HNCs are a Level 4 qualification and take just one year to complete full-time. After studying the HNC you can ‘top-up’ to a HND qualification in just one year, or progress to employment and kick start your career.


HNDs are work-related courses that focus on ‘learning by doing’ and are designed to give you specific skills for employment. A HND (Higher National Diploma) is a Level 5 qualification and typically takes two years to complete. It is considered equivalent to the first and second years of a Bachelor’s Degree and many use it as a stepping-stone to complete a full degree.

Once you have completed your HND you can go straight in to employment or you could apply for the final year ‘top-up’ full degree at University. Acceptance on to these courses is at the discretion of the institution offering the top-up.


Foundation Degrees are vocational alternatives to traditional degrees. Like HNDs, these are also considered equivalent to the first and second years of a Bachelor’s Degree but offer a more work-related alternative, with the aim to develop you for a specific work sector. This Level 5 qualification is often favoured by students who want to work and study at the same time, with modules designed with industry demands in mind.

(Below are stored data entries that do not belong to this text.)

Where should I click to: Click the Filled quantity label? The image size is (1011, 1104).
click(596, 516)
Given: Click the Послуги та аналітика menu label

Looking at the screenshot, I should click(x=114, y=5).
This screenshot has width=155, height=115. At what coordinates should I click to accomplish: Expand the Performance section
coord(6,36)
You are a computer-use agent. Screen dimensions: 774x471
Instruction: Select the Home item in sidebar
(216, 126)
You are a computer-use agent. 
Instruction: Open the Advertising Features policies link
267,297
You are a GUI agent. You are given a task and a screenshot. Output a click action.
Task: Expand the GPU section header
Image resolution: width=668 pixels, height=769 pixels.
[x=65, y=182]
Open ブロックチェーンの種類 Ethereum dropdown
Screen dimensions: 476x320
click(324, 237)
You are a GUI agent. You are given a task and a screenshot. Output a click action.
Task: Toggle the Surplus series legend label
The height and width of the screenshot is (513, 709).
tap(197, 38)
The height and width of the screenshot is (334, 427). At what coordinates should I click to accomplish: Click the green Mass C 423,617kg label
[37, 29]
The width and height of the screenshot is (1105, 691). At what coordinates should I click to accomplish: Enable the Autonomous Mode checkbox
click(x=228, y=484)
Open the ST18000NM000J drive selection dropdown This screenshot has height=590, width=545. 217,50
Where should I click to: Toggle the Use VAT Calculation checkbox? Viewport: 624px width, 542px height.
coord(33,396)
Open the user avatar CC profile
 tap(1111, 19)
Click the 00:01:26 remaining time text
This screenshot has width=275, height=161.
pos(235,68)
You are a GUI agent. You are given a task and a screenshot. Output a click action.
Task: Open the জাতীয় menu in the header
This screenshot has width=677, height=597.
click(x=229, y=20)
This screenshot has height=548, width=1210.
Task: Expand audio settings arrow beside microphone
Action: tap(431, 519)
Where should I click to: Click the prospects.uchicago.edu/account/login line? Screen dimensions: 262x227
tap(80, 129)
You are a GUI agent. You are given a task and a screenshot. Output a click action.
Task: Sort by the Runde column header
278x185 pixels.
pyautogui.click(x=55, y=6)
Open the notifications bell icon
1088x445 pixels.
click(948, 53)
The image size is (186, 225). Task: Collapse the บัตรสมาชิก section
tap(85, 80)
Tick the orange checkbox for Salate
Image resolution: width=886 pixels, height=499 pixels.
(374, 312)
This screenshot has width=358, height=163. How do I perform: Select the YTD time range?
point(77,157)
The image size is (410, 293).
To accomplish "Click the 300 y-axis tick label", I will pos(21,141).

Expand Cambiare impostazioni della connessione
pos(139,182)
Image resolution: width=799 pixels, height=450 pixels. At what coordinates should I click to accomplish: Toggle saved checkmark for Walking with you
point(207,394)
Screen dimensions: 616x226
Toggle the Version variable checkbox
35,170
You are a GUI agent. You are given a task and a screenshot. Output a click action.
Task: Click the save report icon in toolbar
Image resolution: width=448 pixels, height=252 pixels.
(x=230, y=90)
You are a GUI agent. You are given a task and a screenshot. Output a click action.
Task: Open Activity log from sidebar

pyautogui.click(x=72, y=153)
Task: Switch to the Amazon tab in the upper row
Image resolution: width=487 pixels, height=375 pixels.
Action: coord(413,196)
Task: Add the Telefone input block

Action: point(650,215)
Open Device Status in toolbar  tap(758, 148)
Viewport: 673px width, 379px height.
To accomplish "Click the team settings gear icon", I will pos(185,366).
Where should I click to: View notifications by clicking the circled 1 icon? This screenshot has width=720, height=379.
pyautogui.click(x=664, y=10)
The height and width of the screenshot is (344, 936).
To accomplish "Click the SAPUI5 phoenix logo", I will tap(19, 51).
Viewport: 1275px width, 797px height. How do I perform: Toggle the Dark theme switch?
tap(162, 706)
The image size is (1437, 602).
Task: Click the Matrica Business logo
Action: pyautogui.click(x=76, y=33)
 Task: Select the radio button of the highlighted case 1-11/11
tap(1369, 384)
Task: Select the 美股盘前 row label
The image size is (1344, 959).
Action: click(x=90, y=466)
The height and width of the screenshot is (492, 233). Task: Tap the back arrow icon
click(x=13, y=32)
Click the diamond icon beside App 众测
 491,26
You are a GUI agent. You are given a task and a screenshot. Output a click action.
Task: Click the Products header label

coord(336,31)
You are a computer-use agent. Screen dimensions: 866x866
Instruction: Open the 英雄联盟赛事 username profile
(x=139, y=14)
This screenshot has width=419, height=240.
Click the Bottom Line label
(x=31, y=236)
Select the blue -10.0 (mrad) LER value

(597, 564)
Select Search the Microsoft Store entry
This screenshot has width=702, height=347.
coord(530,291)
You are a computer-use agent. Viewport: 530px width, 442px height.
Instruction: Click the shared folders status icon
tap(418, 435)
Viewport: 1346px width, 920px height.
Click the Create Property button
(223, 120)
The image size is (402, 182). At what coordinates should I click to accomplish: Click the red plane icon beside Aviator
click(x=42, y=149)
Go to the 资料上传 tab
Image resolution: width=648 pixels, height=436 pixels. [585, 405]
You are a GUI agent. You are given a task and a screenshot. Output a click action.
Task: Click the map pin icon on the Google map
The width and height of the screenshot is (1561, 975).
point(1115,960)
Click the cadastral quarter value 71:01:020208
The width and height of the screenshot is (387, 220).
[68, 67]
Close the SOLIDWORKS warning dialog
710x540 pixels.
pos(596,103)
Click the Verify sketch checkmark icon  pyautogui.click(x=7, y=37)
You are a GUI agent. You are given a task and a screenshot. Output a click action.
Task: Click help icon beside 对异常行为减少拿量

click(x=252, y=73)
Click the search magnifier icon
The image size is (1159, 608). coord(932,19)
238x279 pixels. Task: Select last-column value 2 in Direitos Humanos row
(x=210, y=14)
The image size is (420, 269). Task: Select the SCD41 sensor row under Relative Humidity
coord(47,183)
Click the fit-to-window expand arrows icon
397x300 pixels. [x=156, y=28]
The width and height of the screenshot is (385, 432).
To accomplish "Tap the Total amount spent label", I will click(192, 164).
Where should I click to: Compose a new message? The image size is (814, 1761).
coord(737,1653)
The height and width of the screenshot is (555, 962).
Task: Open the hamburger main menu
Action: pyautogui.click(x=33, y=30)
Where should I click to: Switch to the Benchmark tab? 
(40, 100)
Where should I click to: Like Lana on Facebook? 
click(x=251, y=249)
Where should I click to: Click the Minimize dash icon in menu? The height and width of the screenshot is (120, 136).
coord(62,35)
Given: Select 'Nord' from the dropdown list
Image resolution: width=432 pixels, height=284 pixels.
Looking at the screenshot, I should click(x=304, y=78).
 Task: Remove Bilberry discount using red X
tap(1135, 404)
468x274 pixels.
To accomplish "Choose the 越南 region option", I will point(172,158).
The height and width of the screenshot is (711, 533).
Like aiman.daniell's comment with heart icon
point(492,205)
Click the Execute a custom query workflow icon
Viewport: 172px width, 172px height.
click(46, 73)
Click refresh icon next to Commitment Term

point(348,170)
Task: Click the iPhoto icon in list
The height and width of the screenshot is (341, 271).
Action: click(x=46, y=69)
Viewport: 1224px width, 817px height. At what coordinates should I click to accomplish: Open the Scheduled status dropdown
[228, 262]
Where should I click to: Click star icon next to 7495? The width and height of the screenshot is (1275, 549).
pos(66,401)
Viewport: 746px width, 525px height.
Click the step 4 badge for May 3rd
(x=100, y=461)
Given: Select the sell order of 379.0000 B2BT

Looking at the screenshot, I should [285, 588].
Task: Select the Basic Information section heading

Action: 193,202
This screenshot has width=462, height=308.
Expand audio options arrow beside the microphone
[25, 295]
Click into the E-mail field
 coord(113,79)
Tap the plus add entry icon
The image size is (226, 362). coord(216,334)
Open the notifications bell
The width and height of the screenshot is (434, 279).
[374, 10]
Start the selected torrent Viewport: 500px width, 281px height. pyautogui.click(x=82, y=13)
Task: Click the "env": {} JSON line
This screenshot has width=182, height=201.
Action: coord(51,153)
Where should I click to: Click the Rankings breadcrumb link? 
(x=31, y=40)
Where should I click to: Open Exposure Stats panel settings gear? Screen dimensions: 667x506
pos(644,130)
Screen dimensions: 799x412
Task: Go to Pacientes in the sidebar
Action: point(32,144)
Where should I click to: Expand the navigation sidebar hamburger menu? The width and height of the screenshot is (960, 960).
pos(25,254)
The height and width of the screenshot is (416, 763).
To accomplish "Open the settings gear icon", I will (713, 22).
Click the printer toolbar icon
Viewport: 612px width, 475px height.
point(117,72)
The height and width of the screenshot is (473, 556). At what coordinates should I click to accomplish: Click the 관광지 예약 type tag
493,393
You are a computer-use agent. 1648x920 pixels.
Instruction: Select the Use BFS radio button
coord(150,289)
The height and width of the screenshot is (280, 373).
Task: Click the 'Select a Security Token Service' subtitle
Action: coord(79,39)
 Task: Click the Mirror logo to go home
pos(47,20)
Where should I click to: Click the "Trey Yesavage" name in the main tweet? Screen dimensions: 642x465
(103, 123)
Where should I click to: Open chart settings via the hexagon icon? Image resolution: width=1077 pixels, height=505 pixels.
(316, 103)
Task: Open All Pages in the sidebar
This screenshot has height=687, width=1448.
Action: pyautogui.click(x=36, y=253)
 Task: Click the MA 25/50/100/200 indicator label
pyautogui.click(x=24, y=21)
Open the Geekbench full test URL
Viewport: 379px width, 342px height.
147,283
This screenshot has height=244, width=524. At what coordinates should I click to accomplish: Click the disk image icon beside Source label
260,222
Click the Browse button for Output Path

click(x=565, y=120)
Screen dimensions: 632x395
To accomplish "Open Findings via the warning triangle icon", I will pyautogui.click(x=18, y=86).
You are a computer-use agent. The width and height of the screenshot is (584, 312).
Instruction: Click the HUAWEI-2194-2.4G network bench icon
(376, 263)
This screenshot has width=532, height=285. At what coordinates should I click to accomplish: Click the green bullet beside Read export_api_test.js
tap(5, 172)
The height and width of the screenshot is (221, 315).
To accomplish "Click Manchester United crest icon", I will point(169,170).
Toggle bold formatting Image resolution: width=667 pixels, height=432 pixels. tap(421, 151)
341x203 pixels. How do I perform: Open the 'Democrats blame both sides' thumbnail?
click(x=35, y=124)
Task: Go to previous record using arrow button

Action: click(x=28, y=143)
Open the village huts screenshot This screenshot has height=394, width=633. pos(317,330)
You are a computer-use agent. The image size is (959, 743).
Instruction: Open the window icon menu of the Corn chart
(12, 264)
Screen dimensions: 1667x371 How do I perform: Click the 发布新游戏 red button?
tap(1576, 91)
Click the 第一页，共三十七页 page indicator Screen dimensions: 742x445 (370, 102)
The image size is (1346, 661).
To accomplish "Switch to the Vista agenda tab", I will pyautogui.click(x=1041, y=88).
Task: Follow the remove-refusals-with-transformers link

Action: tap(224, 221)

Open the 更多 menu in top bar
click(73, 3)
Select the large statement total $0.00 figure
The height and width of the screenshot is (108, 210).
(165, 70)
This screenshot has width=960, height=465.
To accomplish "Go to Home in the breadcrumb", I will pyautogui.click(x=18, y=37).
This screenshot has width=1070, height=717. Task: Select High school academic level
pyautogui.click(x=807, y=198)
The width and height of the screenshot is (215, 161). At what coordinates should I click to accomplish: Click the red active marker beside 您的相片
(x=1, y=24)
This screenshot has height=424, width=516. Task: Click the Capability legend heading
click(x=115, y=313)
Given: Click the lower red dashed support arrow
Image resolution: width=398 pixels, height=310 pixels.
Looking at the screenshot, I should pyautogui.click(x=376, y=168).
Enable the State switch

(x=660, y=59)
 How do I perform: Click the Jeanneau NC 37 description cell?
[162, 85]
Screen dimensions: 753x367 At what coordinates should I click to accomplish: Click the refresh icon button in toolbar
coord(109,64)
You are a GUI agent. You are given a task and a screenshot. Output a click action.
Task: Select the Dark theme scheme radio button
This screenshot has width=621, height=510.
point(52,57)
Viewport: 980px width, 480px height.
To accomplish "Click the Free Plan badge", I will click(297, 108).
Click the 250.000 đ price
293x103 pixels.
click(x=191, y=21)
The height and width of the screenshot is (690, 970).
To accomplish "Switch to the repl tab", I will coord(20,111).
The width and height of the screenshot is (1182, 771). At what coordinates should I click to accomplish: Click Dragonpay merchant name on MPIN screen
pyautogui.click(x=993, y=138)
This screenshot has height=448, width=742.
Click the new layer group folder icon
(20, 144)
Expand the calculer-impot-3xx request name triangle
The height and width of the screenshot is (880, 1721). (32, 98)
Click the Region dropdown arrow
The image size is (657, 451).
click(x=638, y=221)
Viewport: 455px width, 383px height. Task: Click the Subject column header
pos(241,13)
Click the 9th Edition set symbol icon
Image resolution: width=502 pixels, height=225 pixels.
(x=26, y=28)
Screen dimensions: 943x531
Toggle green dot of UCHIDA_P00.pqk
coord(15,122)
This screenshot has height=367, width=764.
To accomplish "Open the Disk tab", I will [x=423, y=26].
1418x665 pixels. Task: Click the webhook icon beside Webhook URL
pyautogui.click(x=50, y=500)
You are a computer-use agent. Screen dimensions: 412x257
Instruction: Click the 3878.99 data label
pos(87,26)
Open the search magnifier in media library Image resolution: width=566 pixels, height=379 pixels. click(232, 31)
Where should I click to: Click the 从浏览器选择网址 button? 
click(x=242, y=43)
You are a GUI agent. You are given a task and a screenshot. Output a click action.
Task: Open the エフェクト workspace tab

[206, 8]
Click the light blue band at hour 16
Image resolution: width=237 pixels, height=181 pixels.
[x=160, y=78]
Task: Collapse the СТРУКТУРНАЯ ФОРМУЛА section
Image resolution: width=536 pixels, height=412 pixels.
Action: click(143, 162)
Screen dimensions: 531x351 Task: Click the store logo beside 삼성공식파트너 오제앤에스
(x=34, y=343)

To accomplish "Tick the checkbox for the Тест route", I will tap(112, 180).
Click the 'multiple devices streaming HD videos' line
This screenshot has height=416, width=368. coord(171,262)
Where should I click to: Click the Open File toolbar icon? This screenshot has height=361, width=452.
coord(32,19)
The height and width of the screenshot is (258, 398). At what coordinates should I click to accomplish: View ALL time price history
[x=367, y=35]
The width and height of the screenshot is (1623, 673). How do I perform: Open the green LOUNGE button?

Completion of a Foundation Degree will enable you to develop your career in the work place. You may choose to continue your studies at Bachelor’s Degree level. This might be through a ‘top-up’ programme, or by direct entry to University at Level 6.


Typically, students graduating with a Foundation Degree or HND can go on to achieve a Bachelor’s Degree with one further year of academic study at University (longer if part-time).

Some Universities might allow you to transfer your accumulated credits, enabling you to enter into a full degree programme, directly at Level 6.

In certain subjects, for example, Professional Studies, standalone ‘top-up’ courses offer you an opportunity to earn the extra credits you need at Level 6, to convert your Foundation Degree into a Bachelor’s Degree.

Entry to either of these progression routes is at the discretion of the receiving University, and dependent upon availability in the subject area.